Meet the FREYA Ambassadors: George Duimovich


Author: George Duimovich, Carleton University, MacOdrum Library

FREYA counts on a very active group of ambassadors. We wish to introduce them here in the series: Meet the FREYA Ambassadors. This time you can read about George Duimovich. 


What is your role in the world of PIDs?

I led a number of key initiatives supporting PID use & adoption at Carleton University, including DOI, author ID, and org ID initiatives.  Our approach has been to be broad and reasonably agnostic in our identifier strategies, understanding that PID evolution is more ecosystem than single solution. A big focus has been author disambiguation (including ORCID adoption), DOIs for local content,  as well as some foundational work around PIDs for other content types. 


George Duimovich_02

 

Why did you become a FREYA ambassador?

I really enjoy sharing insights and best practices for PIDs and believe in their critical role in supporting scholarly communications.   Advocating for the role and benefits of PIDS is even better when you’re able to benefit from the work of the FREYA project and with other PID advocates internationally.  The Freya project is very unique, and will hopefully persist beyond its current 3 year mandate.


What would your perfect (PID) world look like?

I think in a perfect world we’d have done much of the work to develop extensible infrastructure that is supported and well maintained, while achieving a good balance between researcher engagement and seamless transparent use of PIDs for various user communities.  PID implementations tend to go through phases alternately requiring advocacy, engagement, and community awareness building, then eventually becoming part of the default best practice.  

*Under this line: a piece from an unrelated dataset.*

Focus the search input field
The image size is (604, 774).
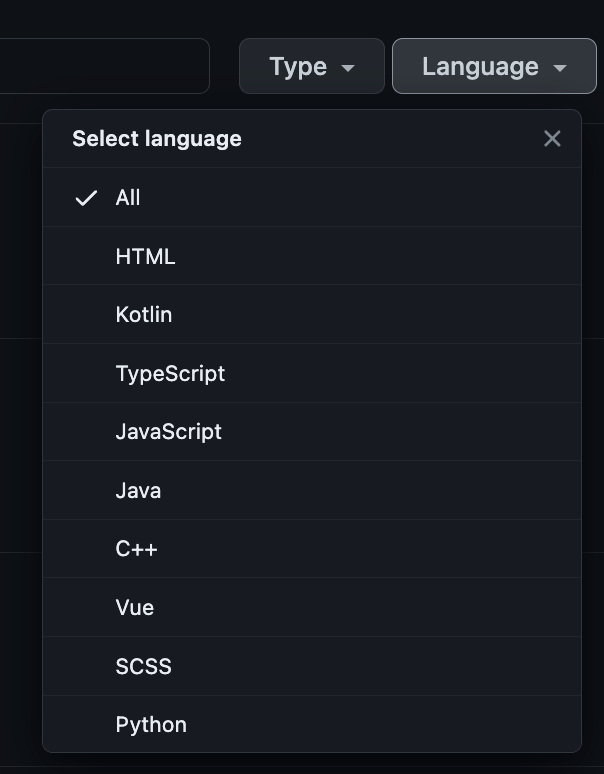coord(100,66)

Two areas that will be particularly challenging include the proliferation of content types that would benefit from PID-enabled infrastructure, and extending PID adoption and support to the more specialized domains, especially content producers working outside of the better funded dominant research publishers and their generally well funded infrastructures. More specifically, this would include micro & self publishers, non-governmental organizations and smaller research presses creating compelling content.


What do you think FREYA will offer to the PID services more generally? How do you think you might apply FREYA’s outputs such as the PID Graph in your work? 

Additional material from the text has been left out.